You are viewing a plain text version of this content. The canonical link for it is here.
Posted to users@kafka.apache.org by Sa Li <sa...@gmail.com> on 2014/09/30 05:31:57 UTC

multi-node and multi-broker kafka cluster setup

Hi, 
I am kinda newbie to kafka, I plan to build a cluster with multiple nodes, and multiple brokers on each node, I can find tutorials for set multiple brokers cluster in single node, say
http://www.michael-noll.com/blog/2013/03/13/running-a-multi-broker-apache-kafka-cluster-on-a-single-node/
Also I can find some instructions for multiple node setup, but with single broker on each node. I have not seen any documents to teach me how to setup multiple nodes cluster and multiple brokers in each node. I notice some documents points out: we should install kafka on each node which makes sense, and all the brokers in each node should connect to same zookeeper.

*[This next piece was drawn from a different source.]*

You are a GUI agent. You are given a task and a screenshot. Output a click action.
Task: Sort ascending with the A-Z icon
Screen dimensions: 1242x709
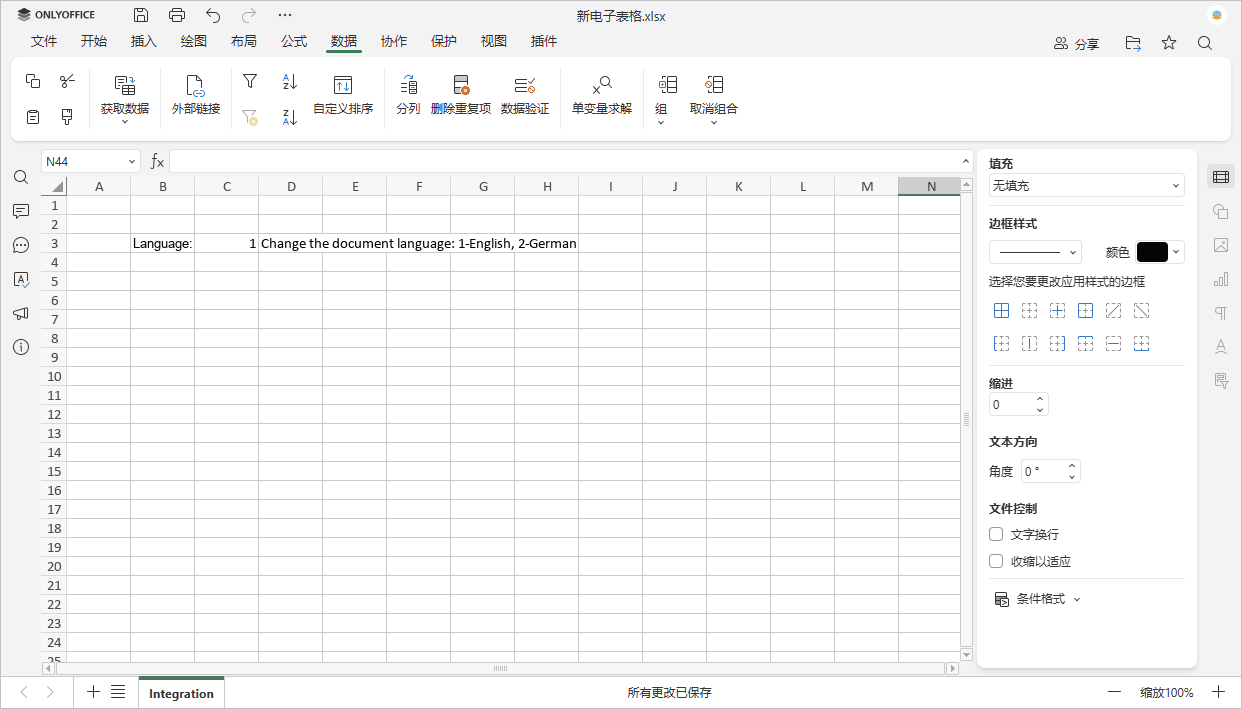click(290, 81)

I am confused since I thought I could setup a zookeeper ensemble cluster separately, and all the brokers connecting to this zookeeper cluster and this zk cluster doesn’t have to be the server hosting the kafka, but some tutorial says I should install zookeeper on each kafka node. 

Here is my plan:
- I have three nodes: kfServer1, kfserver2, kfserver3, 
- kfserver1 and kfserver2 are configured as the zookeeper ensemble, which i have done.
  zk.connect=kfserver1:2181,kfserver2:2181
- broker1, broker2, broker3 are in kfserver1, 
  broker4, broker5, broker6 are on kfserver2, 
  broker7, broker8, broker9 are on kfserver3.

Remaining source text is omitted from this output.